Si la respuesta es otra, si otros son los senderos, el laberinto de las posibilidades que cada uno no ha sido habrá dejado paso a una historia -a un espacio y a un tiempo- del caos inhabitable, de la desolación, de la miseria, del hambre y de la necedad.  Como inhabitable, desolado, mísero, hambriento y necio es ese laberinto de círculos incomunicados que Dante, llamándolo Infierno, describió en La Divina Comedia como reflejo de la historia de su tiempo. Como inhabitable, desolado, misero, hambriento y necio es este laberinto de círculos incomunicados que, día a día, los poderes protagónicos de nuestra civilización -desde el exterminio físico, económico e ideológico- levantan sobre el planeta.

Lo imposible para el hombre se halla en sus posibilidades de negarse a la interpelación que su ser en el mundo le formula en términos de vida. La posibilidad real de lo imposible está en la respuesta que, frente al mandato de elegir la vida, opta por la muerte. La vida es posible, pero a ella se le opone -y muchas veces neciamente se le impone- la realidad de la devastación.

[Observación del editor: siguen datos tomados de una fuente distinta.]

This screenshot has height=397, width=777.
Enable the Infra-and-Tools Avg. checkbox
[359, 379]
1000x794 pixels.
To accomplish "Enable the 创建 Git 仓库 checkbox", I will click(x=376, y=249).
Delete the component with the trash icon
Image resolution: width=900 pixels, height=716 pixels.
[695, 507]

No ha de ser la inmadurez fantasiosa del laberinto infinito de lo posible lo que ha de enajenarnos de la respuesta positiva, día a día, a la interpelación concreta por la vida. En ese laberinto de lo posible el hombre se pierde tornando imposible su vida. Ella ha quedado lejos. No necesariamente por una simple e inmadura omisión de lo bueno. Sino por la omisión de la respuesta válida a la interpelación. La de elegir ser, que es tornarse un yo pleno y habitable. Una tienda y un hogar en la intemperie. Una posibilidad realizada, no fallida, de la Creación.

Esta parece ser la lúcida verdad de lo que es necesario y suficiente.

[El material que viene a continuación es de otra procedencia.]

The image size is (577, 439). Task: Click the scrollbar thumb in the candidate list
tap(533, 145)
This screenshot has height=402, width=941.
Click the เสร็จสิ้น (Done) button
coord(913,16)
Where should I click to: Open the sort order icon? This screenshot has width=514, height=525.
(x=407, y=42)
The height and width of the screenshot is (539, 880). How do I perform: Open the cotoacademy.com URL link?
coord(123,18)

domingo, 13 de junio de 2010

El Dios de la alborada


    La luz atraviesa lentamente el horizonte. Lentamente se despliega la alborada del sentido en la mente rudimentaria y anómala del mamífero mutante. 

    La luz se encarnó en el utensilio que hizo posible asegurarse el alimento y ser guardián del fuego y de la vida.

    Y se encarnó en ese amor extraño y nuevo por el que el macho y la hembra sintieron que él era infinitamente más que la cópula, y sus cachorros infinitamente más que criaturas expelidas de un útero.

   La luz se hizo plena haciéndose carne en el gruñido del mutante; y se transformó en palabra. Se hizo verbo para nombrar a lo que se ama y a lo que se odia, a lo significativo y a lo deleznable. Y también para nombrar lo indecible que a cada mutante  anonada.

    En los albores de la mutancia fue la luz hecha verbo. Y el verbo fue vida para el hombre naciente.  

    De luz y verbo tejió el mutante su mitos para expresar lo significativo con que su existir lo sorprendía y lo aterraba.

    Intuyó el silencio en los límites de la palabra. El silencio abismal que envuelve al universo y a la mutancia, y que antecedió a la alborada. Lo imaginó en la infranqueable disimilitud a la que toda metáfora arroja. Y lo llamó “Dios”.

     Dios de los mutantes. Dios innombrable de la invocación sin palabras. Dios infinito del silencio. Dios de la alborada.